11 thoughts on “Into the Ugandan wild, Kibale Forest National Park

    • In India I was just walking along, there were several other people in the vicinity, and the baboons randomly decided to attack me. I was last seen running down a the street at top speed with an 80l rucksack on my back being chased by several angry baboons. Everyone else thought it was hilarious.

  1. Great turaco pictures.

    I share your fear of baboons! I would rather be faced by a lion (I have the idea in my head a baboon would choose to hunt me down just for the fun of it!!)

    Really loved Bigodi, was a highlight of Uganda – brings back great memories

    • I loved Bigodi as well, really wonderful, but a few too many baboons for my liking. I think they do attack for the fun of it, certainly very menacing creatures. We got really lucky with the turaco, it just landed in the tree when we were in the hide. Brilliant.

  2. The Banda looks lovely! But yes, I can imagine the sounds on the roof 🙂
    Better to be laughed at than torn to pieces.
    How did you avoid getting a bride on the bus? 🙂

    • How? By the skin of my teeth! It was one of the most entertaining bus journeys of my life though.

      The roof of the Banda is metal, so when something lands/walks on it, its a bit like being inside a drum. Not the ideal way to be woken in the early morning.

  3. Monkeys are no to be messed with. (Especially baboons) On a trip (back) to Kenya, my youngest daughter was about 5. Kinda slow at breakfast. She kept a chunk of bread to munch on. We stopped at Mzima springs, Tsavo, to go and see the hippos. In a minute she was surrounded by a crowd of vervets. maybe twenty of them.
    I told her to throw away the bread. All the monkeys jumped on the bread instead of jumping on her.
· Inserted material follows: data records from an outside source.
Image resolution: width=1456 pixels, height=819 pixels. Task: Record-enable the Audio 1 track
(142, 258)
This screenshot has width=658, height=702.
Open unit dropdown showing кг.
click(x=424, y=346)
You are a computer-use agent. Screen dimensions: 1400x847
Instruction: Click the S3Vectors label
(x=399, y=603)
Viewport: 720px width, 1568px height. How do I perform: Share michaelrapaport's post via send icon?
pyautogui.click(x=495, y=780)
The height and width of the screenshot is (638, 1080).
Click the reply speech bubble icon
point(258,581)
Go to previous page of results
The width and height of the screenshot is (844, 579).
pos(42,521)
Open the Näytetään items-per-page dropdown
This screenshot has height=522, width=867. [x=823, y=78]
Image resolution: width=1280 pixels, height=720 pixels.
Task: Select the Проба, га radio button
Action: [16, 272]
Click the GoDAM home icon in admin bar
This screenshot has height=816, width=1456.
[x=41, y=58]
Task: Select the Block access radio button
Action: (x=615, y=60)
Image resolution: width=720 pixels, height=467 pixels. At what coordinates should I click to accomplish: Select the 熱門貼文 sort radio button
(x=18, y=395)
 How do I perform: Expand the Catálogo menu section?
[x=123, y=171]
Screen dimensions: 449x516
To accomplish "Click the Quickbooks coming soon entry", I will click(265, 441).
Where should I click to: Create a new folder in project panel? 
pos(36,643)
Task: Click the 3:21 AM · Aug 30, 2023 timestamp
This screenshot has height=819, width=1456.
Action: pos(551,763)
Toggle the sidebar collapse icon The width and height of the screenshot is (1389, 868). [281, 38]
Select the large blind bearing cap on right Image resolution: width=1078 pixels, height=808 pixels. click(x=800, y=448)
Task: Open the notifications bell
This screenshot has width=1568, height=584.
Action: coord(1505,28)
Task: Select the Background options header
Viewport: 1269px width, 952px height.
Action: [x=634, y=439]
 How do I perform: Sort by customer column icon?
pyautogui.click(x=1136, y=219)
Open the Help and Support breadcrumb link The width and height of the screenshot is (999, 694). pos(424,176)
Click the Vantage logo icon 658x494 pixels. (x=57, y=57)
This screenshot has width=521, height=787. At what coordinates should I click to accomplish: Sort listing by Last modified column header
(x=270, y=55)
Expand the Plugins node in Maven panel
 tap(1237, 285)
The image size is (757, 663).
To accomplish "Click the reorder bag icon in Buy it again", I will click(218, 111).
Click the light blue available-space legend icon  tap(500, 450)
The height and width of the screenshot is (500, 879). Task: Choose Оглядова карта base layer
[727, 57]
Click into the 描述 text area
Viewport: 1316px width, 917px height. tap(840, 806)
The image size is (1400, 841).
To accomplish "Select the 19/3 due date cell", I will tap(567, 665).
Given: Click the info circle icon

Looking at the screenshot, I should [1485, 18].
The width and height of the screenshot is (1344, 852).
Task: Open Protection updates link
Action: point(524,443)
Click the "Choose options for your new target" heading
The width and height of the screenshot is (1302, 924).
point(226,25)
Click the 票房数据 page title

She still remembers the “incident” vividly.
    Great posts! I can see the heat on the dirt road…
    Thank you
    Brian

    • For me, red dirt roads mean just one thing – East Africa. I can imagine how scared your daughter must have been. Monkeys can be very aggressive, especially around food. In India going to temples is fraught with danger because people feed the temple monkeys, they’ve learned not to fear people and are really nasty at times.